# Given records:

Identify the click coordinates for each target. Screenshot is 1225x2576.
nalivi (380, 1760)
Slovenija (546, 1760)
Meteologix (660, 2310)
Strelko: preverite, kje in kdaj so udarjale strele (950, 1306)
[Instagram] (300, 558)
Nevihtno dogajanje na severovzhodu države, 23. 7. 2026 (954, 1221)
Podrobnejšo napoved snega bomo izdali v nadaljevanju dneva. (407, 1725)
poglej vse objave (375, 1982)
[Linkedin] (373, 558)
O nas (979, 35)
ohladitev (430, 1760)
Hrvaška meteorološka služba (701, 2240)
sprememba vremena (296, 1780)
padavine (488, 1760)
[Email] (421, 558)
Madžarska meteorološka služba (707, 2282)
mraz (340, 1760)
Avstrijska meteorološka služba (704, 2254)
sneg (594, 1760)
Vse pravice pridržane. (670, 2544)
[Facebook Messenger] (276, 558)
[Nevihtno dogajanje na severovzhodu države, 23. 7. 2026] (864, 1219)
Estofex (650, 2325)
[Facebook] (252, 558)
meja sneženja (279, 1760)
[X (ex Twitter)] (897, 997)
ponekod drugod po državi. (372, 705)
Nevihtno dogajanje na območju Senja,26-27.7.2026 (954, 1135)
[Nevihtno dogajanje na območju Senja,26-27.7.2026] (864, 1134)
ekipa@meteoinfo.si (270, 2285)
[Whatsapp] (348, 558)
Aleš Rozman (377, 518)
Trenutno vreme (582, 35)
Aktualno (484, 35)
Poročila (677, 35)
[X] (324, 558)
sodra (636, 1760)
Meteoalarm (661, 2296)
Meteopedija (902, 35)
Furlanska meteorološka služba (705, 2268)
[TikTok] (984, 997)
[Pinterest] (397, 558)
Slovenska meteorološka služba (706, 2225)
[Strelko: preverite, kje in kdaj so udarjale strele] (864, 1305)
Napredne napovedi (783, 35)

---

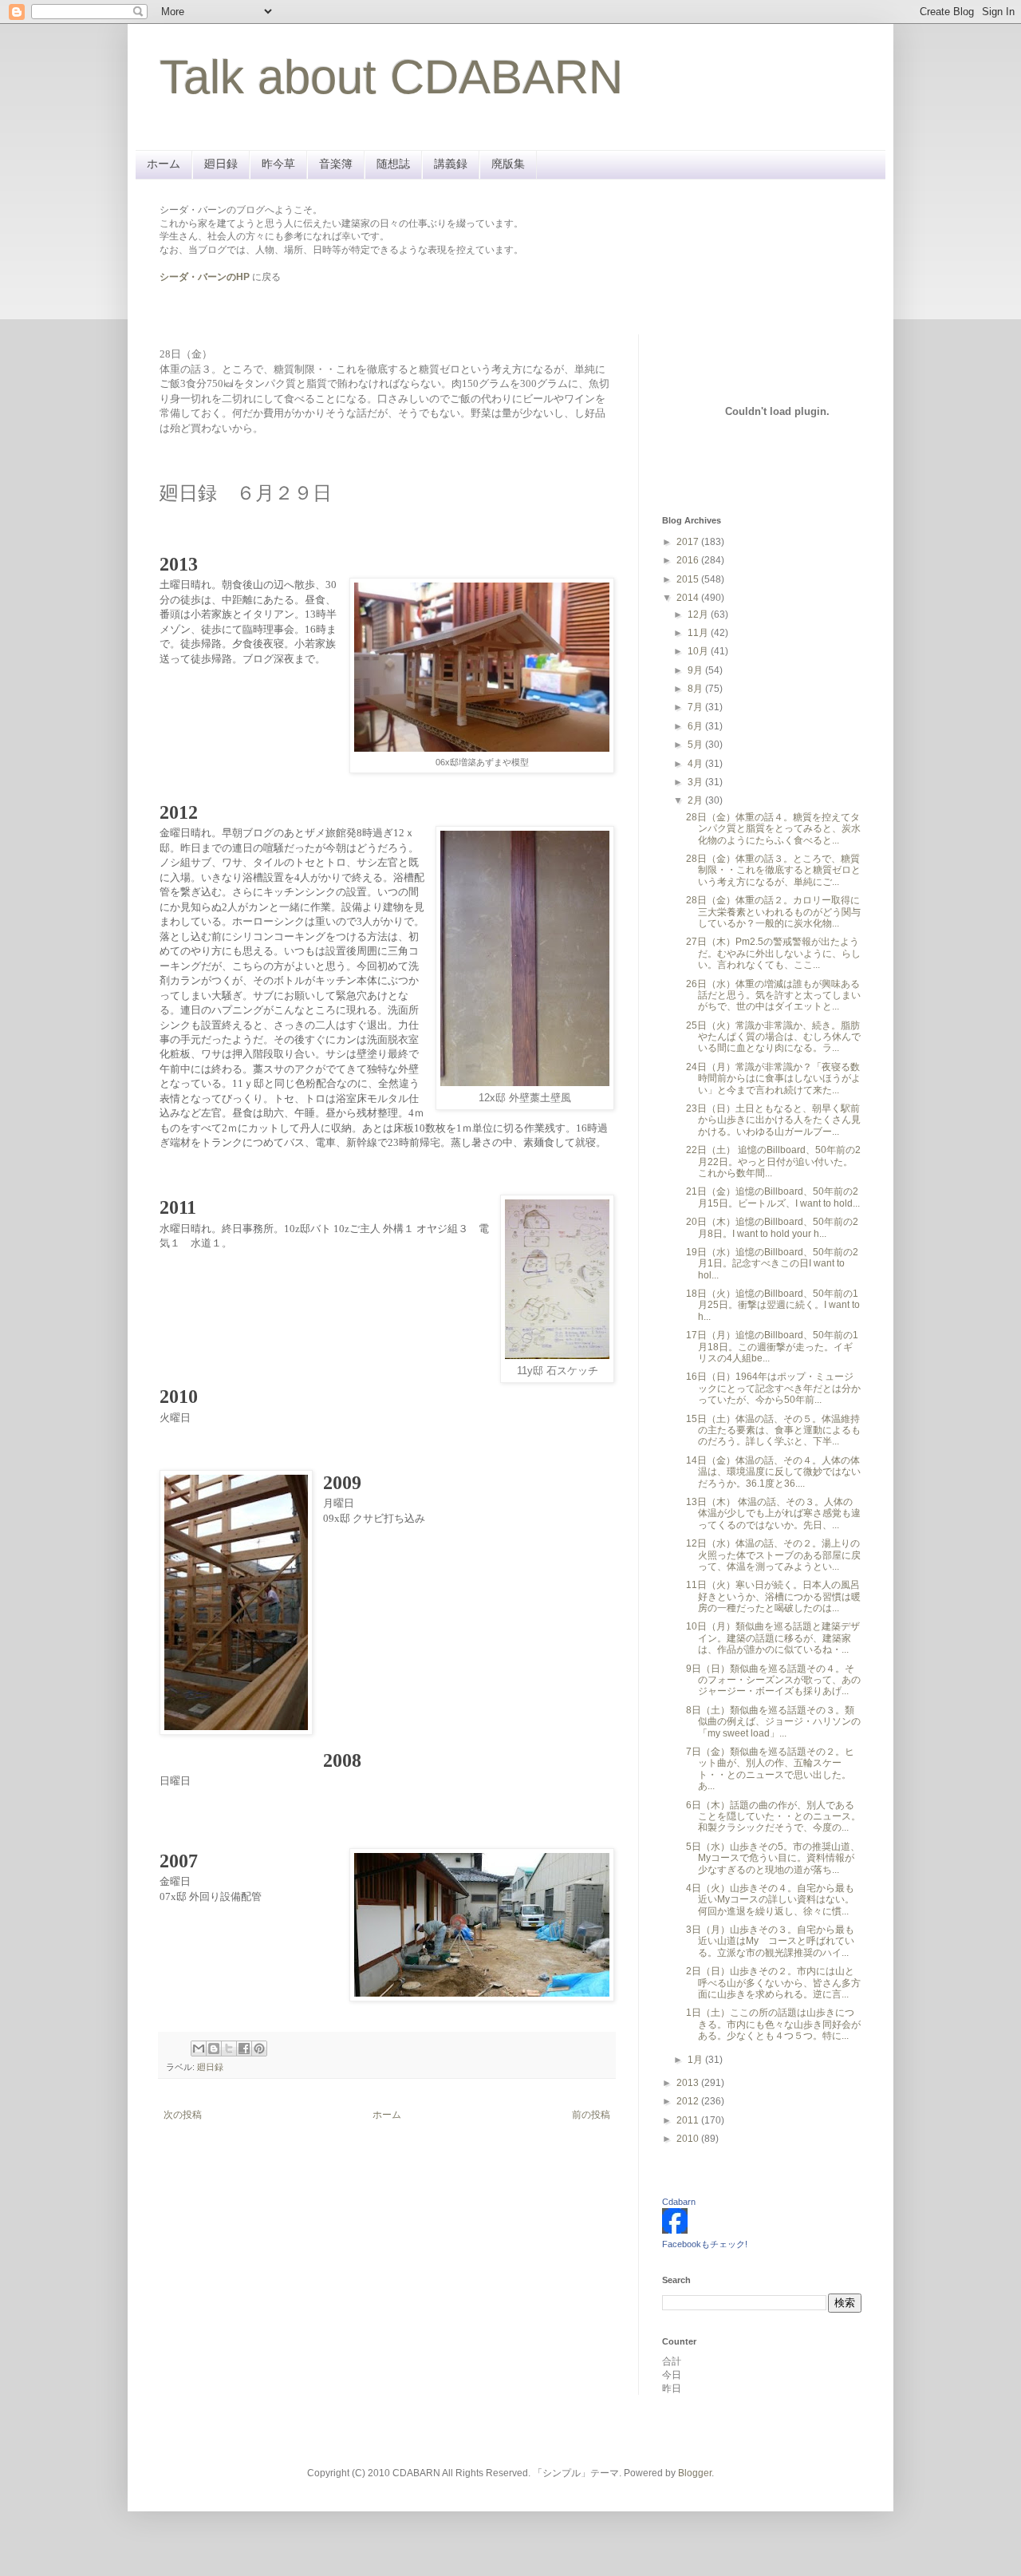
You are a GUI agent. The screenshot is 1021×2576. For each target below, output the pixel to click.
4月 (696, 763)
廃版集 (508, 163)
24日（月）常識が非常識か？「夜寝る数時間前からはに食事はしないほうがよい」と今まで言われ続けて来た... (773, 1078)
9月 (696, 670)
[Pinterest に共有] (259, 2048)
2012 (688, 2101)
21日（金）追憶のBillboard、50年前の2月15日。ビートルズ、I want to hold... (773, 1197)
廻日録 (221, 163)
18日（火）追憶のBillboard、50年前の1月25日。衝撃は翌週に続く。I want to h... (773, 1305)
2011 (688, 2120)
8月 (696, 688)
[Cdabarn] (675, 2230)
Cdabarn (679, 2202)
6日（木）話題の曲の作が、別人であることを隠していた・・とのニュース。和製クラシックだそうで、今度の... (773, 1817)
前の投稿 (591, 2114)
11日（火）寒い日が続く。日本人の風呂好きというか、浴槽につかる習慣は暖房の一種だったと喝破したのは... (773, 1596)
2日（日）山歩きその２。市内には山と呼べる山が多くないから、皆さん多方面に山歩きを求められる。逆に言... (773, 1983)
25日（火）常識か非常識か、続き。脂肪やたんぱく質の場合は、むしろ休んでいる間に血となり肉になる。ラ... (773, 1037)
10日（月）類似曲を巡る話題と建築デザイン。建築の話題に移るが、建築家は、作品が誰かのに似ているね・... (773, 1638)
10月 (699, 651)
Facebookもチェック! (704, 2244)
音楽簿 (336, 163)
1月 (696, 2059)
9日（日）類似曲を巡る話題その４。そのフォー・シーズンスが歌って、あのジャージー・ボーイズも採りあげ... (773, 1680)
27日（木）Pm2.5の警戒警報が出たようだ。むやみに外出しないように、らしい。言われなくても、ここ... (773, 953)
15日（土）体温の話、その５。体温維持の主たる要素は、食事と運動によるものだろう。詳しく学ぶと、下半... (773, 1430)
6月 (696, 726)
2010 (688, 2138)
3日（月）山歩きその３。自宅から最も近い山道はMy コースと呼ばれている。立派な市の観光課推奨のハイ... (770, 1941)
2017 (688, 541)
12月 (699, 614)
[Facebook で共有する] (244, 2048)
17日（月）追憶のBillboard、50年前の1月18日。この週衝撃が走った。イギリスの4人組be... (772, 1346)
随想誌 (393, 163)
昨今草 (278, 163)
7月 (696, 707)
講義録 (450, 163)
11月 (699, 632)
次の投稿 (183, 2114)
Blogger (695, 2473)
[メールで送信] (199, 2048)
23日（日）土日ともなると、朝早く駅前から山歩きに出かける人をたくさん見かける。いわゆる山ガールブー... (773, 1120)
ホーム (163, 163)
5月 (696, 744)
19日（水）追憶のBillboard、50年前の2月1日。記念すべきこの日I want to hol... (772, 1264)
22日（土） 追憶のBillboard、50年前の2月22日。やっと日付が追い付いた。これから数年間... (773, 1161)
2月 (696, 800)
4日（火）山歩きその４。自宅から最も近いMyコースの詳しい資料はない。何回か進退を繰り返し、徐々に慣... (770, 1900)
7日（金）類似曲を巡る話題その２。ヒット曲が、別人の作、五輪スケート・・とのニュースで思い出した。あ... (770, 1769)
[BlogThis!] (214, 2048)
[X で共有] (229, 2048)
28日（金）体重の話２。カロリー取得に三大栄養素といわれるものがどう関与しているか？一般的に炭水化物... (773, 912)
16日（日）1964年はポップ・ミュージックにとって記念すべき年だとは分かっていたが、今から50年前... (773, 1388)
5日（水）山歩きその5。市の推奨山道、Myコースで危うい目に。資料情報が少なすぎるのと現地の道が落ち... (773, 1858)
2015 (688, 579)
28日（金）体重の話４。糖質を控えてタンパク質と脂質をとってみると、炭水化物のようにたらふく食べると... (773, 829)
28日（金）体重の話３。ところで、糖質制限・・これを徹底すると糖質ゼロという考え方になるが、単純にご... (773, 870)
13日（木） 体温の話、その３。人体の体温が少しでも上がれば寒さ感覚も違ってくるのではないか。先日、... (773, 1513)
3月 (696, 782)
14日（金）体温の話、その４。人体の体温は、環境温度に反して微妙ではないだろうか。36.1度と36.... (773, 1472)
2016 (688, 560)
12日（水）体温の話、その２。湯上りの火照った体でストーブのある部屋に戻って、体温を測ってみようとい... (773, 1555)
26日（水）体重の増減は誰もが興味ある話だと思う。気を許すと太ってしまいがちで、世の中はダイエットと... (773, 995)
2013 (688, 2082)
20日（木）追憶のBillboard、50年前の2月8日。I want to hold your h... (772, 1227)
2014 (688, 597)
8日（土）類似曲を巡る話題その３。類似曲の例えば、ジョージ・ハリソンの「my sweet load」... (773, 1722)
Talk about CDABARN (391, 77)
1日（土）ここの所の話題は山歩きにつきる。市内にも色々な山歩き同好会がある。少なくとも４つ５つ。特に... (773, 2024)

---

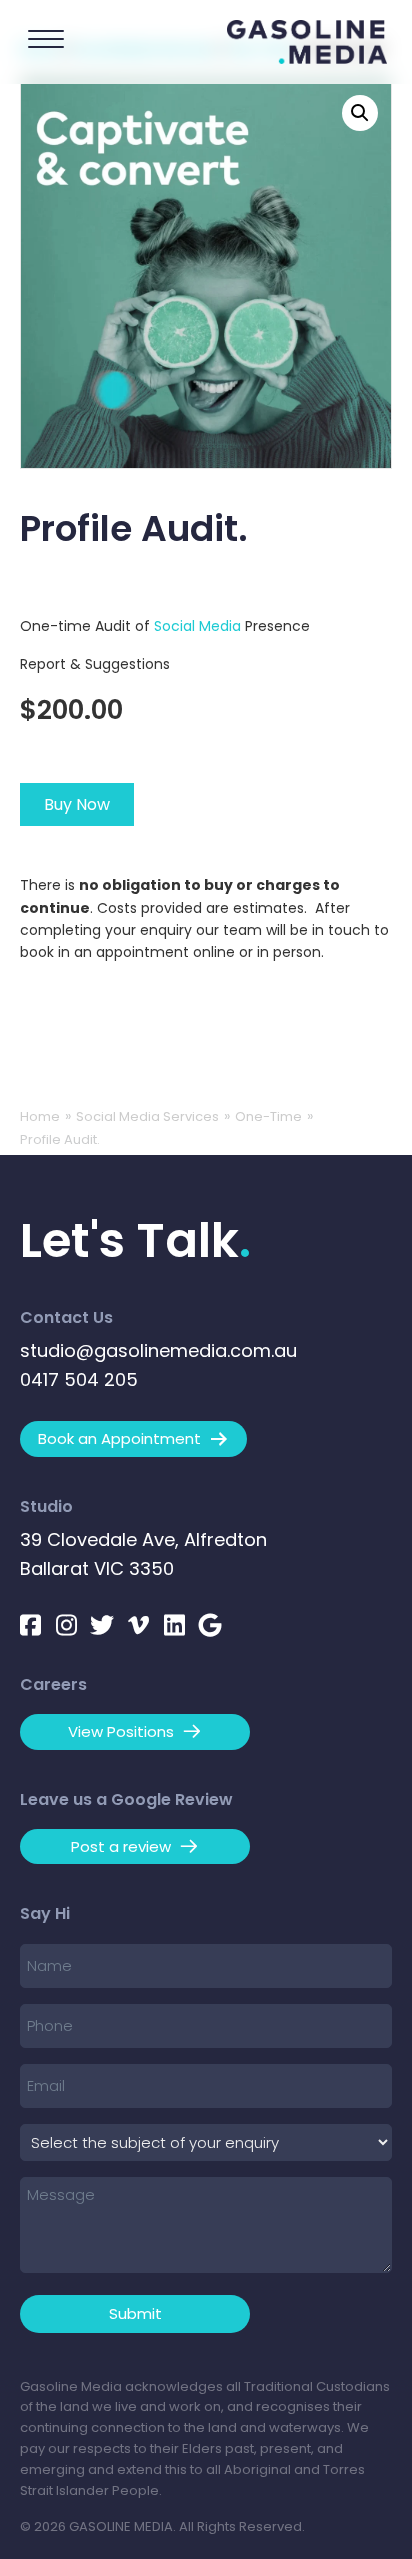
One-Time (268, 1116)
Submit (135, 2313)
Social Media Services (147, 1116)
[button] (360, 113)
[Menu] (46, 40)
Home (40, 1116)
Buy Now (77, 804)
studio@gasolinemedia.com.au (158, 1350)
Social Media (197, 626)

# Problem details:
Reproduce only the lines above spanning from the line containing "廃版集 (508, 163)" through the line containing "Cdabarn (679, 2202)", word for word.

# Answer for this exercise:
廃版集 (508, 163)
24日（月）常識が非常識か？「夜寝る数時間前からはに食事はしないほうがよい」と今まで言われ続けて来た... (773, 1078)
9月 (696, 670)
[Pinterest に共有] (259, 2048)
2012 (688, 2101)
21日（金）追憶のBillboard、50年前の2月15日。ビートルズ、I want to hold... (773, 1197)
廻日録 (221, 163)
18日（火）追憶のBillboard、50年前の1月25日。衝撃は翌週に続く。I want to h... (773, 1305)
2011 (688, 2120)
8月 (696, 688)
[Cdabarn] (675, 2230)
Cdabarn (679, 2202)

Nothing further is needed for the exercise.